Dave Smith, Whose Synthesizers Shaped Electronic Music, Dies at 72

Unlike a piano or organ, early synthesizers, such as Moog and ARP, can generate only one note at a time. Setting multiple knobs, switches or dials to shape a particular tone and then trying to reproduce that tone means writing down all the settings and hoping to get the same results next time.

Prophet-5, which Mr. Smith designed with John Bowen and released in 1978, overcoming both defects. By controlling the functions of the synthesizer with microprocessors, it can play five notes simultaneously, allowing compatibility. (The company also made the 10-note Prophet-10.) Prophet also used a microprocessor to store settings in memory, which provided reliable yet personalized sounds, and was portable enough to be used on stage.

Mr. Smith’s small company was overwhelmed with orders; At some point, the Prophet-5 had a two-year backlog.

But Mr. Smith’s innovations went a long way. Mr. Smith explained in 2014. Other keyboard manufacturers began to incorporate microprocessors, but each company used a different, incompatible interface, a situation Mr. Smith said he considers himself “dumb.”

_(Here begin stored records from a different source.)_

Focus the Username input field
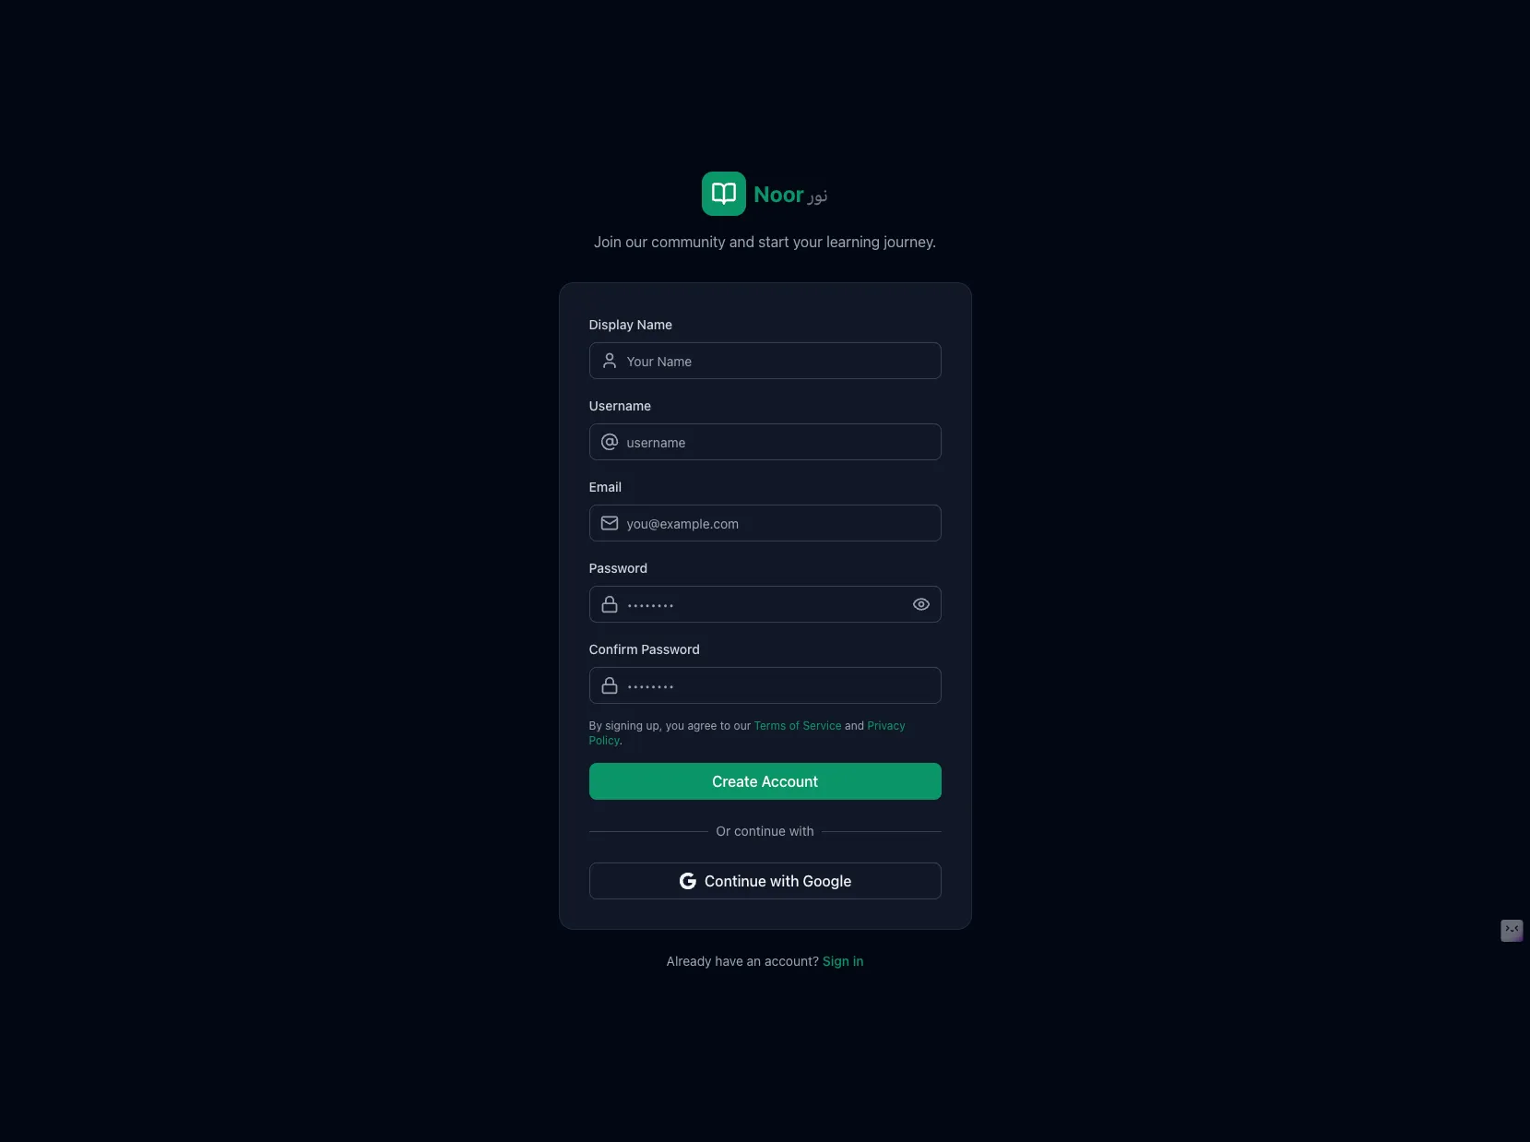This screenshot has width=1530, height=1142. point(765,442)
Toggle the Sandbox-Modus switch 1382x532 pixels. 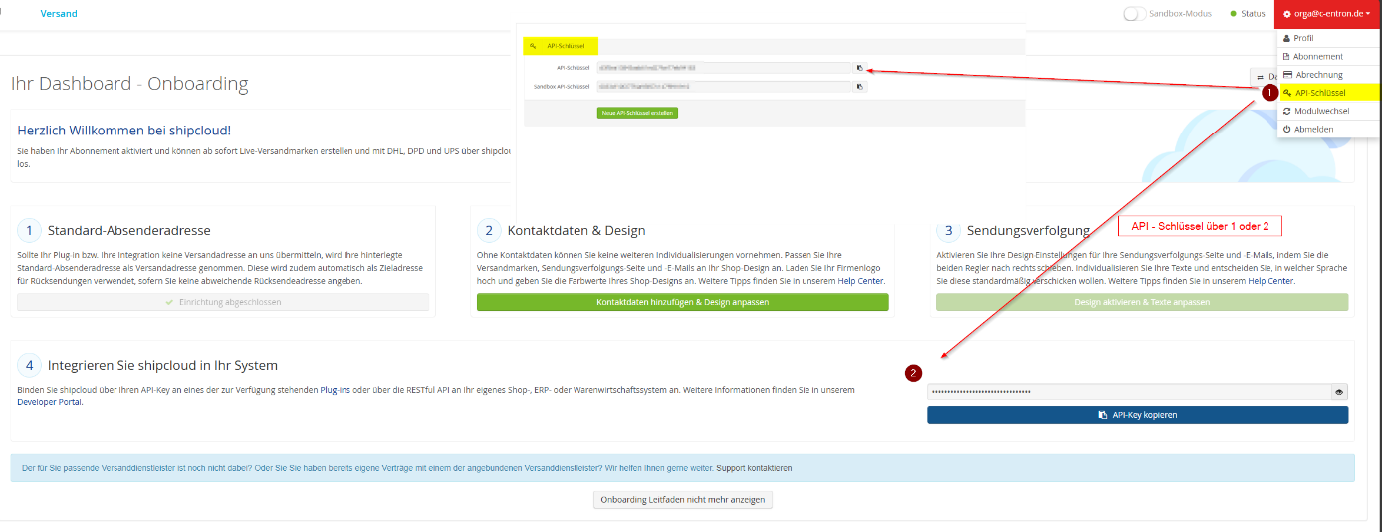point(1134,14)
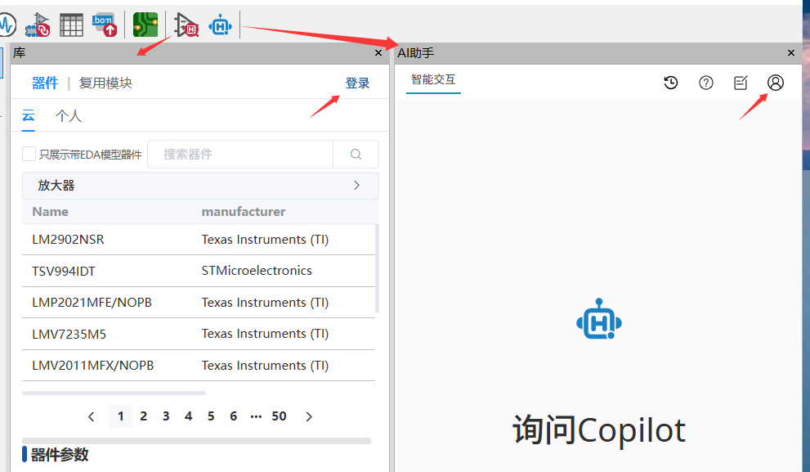Open the feedback note icon

click(x=741, y=83)
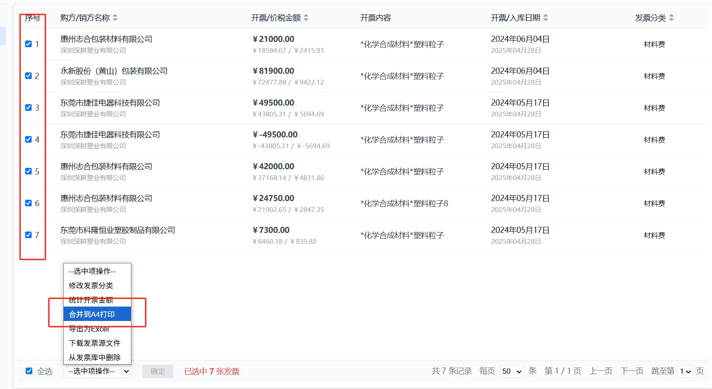Viewport: 712px width, 389px height.
Task: Choose 合并到A4打印 from the menu
Action: pyautogui.click(x=97, y=314)
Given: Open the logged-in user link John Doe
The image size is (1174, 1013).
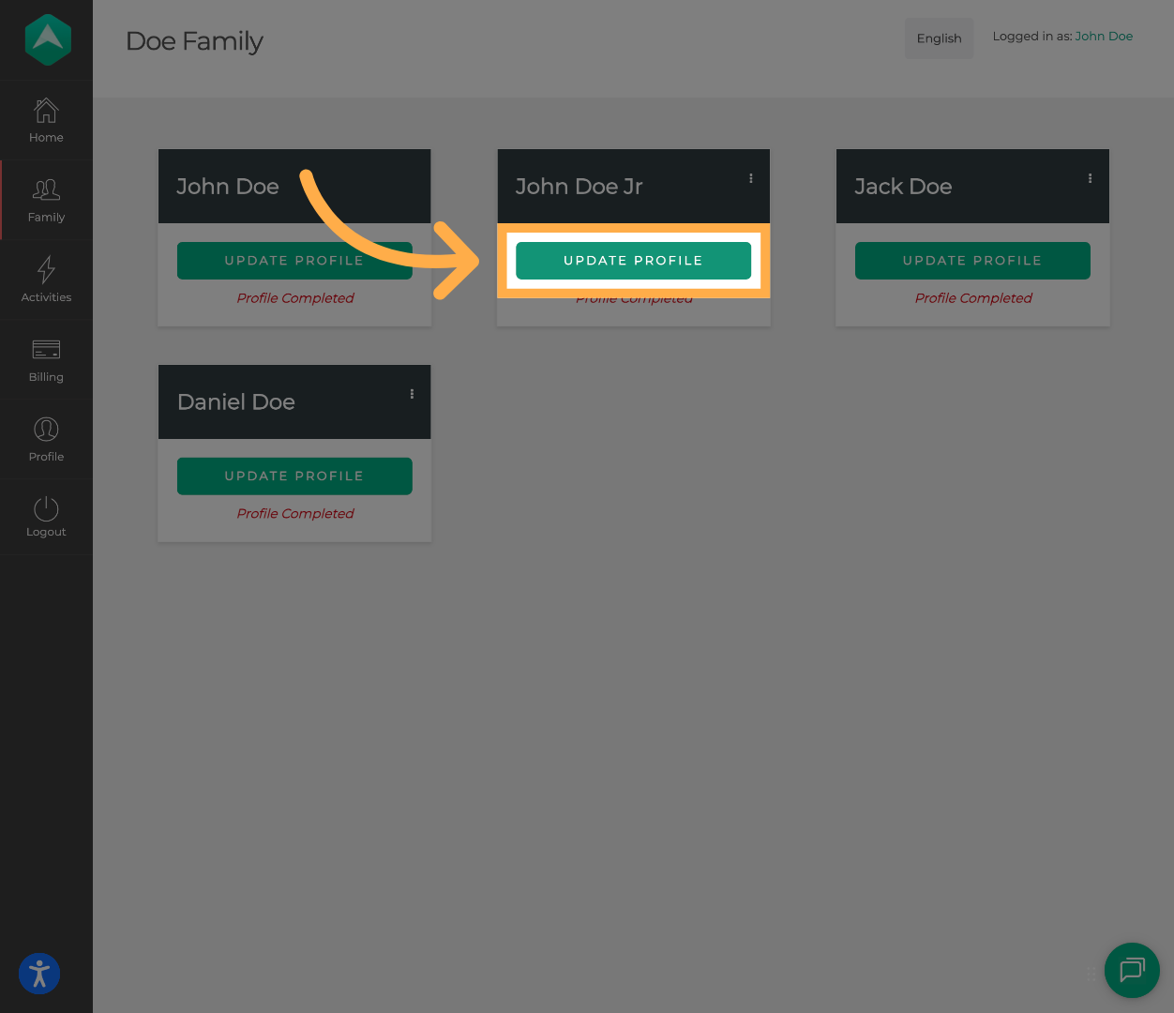Looking at the screenshot, I should pos(1104,36).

In 1981, Mr. Smith and Chatwood, Sequential Circuit Engineers, presented a paper at the Audio Engineering Society conference proposing “The USI or Universal Synthesizer Interface”. The point he recalls in a 2014 interview with Waveshaper Media was, “Here’s an interface. It doesn’t have to be this way, but we all need to do something together. Otherwise, he said, “this market is not going anywhere.”

Four Japanese companies – Roland, Korg, Yamaha and Kawai – were willing to cooperate with the sequential circuit on a shared scale, and Mr. Smith and Mr. Roland’s Kakehashi prepared the details of what would become of MIDI. “If we had done MIDI normally, it would have taken years and years to make the standard,” said Mr. Smith told Waveshapper. “You have committees and documents and da-da-da. We just bypassed it all by basically doing it and then throwing it there. “

In 2013, Mr. Smith told St. Helena Starr: “We made it low cost to make it easier for companies to integrate into their products. It was licensed for free because we wanted everyone to use it. “

Similar Posts

Leave a Reply

Your email address will not be published.